According to a report published by the Financial Times (FT) on Thursday (August 7th), this follows the Financial Conduct Authority‘s (FCA) decision last week to reverse its prohibition on providing cryptocurrency exchange-traded products to individual investors.
Industry figures are drawing parallels between this development and the “Big Bang” deregulation of financial markets that took place in 1986, the report noted.
“This holds considerable importance, potentially representing the initial step in a transformative shift within UK financial markets, signaling increased acceptance and integration of digital assets overall,” stated Russell Barlow, CEO of 21Shares, a firm that issues exchange-traded cryptocurrency products.
“Its significance rivals that of the 1986 Big Bang, which aimed to modernize London’s financial district and bolster the UK’s global competitiveness,” he elaborated.
Dovile Silenskyte, Director of Digital Assets Research at WisdomTree, added that the removal of the UK’s restriction on retail access “marks a key stage in the wider incorporation of digital assets into the established financial system.”
The FCA’s recent move, as reported, will enable retail investors throughout Great Britain to acquire Bitcoin or Ether starting October 8th, through regulated, exchange-listed instruments, instead of relying on cryptocurrency exchanges not formally recognized by the regulatory body.
The report clarifies that Exchange Traded Notes (ETNs) are similar to Exchange Traded Funds (ETFs) in that they track an underlying index, are traded on exchanges and are listed publicly.

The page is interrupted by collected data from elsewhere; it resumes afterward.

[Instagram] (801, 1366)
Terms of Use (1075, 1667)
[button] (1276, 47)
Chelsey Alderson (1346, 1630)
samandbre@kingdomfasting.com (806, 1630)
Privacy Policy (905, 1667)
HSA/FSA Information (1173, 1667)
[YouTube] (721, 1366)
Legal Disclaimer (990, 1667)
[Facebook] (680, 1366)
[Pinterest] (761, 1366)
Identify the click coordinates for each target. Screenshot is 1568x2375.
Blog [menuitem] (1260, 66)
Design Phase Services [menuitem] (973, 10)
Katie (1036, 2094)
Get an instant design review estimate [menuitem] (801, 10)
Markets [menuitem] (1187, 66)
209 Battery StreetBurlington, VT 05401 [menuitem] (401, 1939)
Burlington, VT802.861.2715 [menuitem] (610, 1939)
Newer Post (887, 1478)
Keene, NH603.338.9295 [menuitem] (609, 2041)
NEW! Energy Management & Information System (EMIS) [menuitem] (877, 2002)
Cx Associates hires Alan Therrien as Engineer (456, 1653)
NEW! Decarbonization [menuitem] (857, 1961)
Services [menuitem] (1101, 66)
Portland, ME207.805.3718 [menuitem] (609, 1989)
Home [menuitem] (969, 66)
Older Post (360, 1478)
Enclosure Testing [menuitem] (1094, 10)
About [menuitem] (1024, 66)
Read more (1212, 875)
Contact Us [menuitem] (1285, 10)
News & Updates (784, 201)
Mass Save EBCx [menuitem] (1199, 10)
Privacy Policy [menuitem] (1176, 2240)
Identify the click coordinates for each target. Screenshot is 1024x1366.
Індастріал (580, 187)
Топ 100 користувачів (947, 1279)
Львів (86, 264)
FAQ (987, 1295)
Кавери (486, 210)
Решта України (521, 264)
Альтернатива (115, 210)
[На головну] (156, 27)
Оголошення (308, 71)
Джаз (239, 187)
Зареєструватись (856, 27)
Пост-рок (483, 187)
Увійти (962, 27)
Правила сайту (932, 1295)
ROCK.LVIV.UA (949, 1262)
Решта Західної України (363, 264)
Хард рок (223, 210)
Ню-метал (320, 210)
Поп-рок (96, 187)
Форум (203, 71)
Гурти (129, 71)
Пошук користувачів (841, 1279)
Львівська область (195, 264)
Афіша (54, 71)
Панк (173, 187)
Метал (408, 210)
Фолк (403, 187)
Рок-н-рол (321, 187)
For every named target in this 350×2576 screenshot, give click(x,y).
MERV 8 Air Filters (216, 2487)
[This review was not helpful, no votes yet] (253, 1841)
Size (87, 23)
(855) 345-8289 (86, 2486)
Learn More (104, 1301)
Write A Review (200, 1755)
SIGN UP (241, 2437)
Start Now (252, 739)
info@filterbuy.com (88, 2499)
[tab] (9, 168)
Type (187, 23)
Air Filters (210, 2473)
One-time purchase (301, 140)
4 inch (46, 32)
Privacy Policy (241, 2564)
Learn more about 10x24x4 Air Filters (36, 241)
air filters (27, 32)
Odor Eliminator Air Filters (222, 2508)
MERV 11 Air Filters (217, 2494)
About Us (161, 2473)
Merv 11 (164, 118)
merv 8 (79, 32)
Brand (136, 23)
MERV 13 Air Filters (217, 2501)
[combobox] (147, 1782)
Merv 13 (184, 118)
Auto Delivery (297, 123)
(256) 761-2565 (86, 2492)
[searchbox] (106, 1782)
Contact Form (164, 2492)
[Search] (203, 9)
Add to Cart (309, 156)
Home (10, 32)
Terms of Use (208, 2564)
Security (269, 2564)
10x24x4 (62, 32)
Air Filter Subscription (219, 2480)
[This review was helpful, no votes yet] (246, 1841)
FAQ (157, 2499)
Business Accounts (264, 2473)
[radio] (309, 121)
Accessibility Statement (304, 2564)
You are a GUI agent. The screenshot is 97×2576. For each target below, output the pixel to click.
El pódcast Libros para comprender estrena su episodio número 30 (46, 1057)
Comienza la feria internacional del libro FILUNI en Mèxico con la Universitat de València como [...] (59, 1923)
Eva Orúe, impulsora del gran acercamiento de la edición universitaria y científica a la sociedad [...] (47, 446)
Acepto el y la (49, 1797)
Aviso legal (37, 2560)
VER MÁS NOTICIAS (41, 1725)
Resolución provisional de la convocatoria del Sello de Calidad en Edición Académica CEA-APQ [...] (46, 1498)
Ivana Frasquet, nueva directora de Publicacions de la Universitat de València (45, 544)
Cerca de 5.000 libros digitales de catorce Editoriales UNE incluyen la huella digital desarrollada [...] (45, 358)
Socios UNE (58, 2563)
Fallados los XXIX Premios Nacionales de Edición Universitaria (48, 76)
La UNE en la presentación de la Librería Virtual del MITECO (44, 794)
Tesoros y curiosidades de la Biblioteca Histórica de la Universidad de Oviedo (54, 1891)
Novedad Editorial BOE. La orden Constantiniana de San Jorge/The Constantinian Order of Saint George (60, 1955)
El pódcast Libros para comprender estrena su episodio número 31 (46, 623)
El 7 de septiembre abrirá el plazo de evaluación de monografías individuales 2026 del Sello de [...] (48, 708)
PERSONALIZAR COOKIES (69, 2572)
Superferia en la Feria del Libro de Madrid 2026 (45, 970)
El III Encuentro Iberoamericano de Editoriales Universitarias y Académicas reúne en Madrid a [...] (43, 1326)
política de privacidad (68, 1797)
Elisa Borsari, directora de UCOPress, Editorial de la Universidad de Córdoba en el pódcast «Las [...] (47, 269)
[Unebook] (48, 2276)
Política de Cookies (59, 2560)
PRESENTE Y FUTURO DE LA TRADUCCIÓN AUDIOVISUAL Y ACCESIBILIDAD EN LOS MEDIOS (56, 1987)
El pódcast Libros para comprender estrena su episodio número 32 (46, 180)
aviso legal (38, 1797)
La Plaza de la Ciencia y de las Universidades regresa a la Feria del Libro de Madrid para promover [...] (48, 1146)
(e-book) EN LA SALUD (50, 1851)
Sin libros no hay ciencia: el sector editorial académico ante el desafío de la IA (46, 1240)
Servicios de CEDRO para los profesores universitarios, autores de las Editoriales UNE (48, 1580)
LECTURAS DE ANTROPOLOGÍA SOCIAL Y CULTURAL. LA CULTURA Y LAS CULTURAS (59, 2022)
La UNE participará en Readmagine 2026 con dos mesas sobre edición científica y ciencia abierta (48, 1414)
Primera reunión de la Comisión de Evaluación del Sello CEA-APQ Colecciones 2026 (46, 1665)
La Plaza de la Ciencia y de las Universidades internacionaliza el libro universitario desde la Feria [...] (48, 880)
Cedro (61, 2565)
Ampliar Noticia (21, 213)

The FT further emphasizes the FCA’s historical stance of stringent oversight concerning cryptocurrency investments, designed to protect investors against potential fraud and market volatility. While the regulator permitted the listing of crypto ETNs on the London Stock Exchange last year, participation was limited to institutional investors.
In other news concerning crypto regulation, PYMNTS recently reported on the U.S. Securities and Exchange Commission‘s (SEC) efforts to facilitate the integration of digital asset products within traditional financial infrastructures.
This involves “Project Crypto,” a comprehensive SEC initiative aimed at updating existing securities rules and guidelines. This includes provisional guidance suggesting that stablecoins pegged to the U.S. dollar could be considered equivalent to cash, provided that they offer guaranteed redemption mechanisms.
“By defining a specific set of compliance requirements for ‘Covered Stablecoins,’ the SEC is essentially opening the door for these digital assets to serve as regulated payment instruments tied to fiat currency,” PYMNTS stated. “While the path forward might be constrained by various conditions, it represents a potentially navigable route within U.S. commerce for the first time.”